At 9am [on the first morning], after porridge and tea, a young Indian arrived wearing a quilted body warmer and a polo shirt. He was our guide, Jaggart, a gentle and urbane chap whose easy manner made it feel as if he were taking us to see a new rockery planting, rather than into remote villages in the Indian state of Uttarakhand, just a few miles away from Nanda Devi (India’s second-highest mountain), Nepal and Tibet.

With our bags whisked ahead by porters, it was easy walking, downhill along the valley floor on dirt paths worn smooth by constant use. The first locals we passed were an elderly couple escorting a caramel-coloured calf up the valley. We stood to one side to let them by. “They are taking their animal to market,” Jaggart said, “and they will have been walking for many miles.” The happy couple cupped their hands towards their handsomely weathered faces and offered the traditional greeting: “Namaste.”

and it goes on in a very positive way--as do several other reviews. The photos we found also looked wonderful. However, for some medical reasons, decided against the walk (we're walkers and pretty fit, but were advised against the Village walks) and decided instead to use Almora as a base and do day trips/walks returning to K-S each night.
*********
lcuy: Flying to Varanesi on the 3rd works, but flying from Varnesi to Jaipur/Jodhpur or Udaipur requires flying through Delhi and none of the connections work for the same day.
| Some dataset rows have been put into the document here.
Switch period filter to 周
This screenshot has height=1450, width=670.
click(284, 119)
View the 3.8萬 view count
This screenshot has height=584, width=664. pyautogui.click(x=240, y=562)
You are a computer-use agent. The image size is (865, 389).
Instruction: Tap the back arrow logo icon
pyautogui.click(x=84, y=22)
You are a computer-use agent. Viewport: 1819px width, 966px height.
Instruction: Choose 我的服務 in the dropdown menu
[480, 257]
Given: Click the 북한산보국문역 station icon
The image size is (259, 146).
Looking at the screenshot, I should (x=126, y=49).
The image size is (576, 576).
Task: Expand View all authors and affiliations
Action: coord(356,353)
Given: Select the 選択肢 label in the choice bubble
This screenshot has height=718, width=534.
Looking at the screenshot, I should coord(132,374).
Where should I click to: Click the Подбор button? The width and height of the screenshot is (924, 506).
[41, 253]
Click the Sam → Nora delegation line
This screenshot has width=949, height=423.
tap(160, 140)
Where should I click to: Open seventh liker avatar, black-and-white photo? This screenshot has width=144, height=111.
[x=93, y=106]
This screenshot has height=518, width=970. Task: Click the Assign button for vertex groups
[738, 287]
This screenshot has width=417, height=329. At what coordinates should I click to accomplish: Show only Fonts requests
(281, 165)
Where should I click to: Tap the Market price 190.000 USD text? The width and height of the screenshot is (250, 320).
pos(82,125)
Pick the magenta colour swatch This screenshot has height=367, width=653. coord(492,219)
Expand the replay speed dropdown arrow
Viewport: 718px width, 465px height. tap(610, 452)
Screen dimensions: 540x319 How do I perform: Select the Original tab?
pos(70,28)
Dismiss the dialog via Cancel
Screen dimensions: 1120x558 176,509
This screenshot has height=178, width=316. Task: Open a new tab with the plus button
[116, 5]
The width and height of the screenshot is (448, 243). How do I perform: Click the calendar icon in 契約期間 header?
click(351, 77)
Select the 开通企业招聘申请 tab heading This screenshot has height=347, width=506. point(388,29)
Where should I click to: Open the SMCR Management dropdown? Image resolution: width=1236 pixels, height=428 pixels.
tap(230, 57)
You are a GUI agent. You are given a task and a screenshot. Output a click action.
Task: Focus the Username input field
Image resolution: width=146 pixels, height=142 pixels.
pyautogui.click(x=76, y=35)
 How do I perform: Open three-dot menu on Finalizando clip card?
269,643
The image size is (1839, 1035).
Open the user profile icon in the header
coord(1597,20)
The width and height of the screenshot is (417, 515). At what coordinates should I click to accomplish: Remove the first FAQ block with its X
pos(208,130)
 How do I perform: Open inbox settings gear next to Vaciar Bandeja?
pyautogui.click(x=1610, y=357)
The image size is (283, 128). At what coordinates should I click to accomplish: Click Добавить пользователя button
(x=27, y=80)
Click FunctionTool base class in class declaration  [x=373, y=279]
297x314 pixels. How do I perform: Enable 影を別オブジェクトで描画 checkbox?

Flights to Delhi on the 5th are sold out at reasonable fares, so we would have to leave on the 6th, but wouldn't be able to make any of the connections. Perhaps we could take a late train to Agra on the 6th--hadn't thought of that--it would still leave us with only one chance to see the Taj on the morning of the 7th if we keep everything else...

I'm getting dizzy.
**********
Nutella: "why does it work only at the beginning of the trip? My thoughts are as follows: Delhi to Jaipur and Agra. Drop Jodhpur and Udaipur. Down to Varanasi (either by overnight train from Agra or from Jaipur to Delhi and fly). Fly back to Delhi and then travel to the resort."

It may get too cold to do it later in the trip; Ajay has assured us that the days will be about 15o--20o C. during the dates we've been planning to go, but the nights will be colder. The further into December, the colder the days I imagine.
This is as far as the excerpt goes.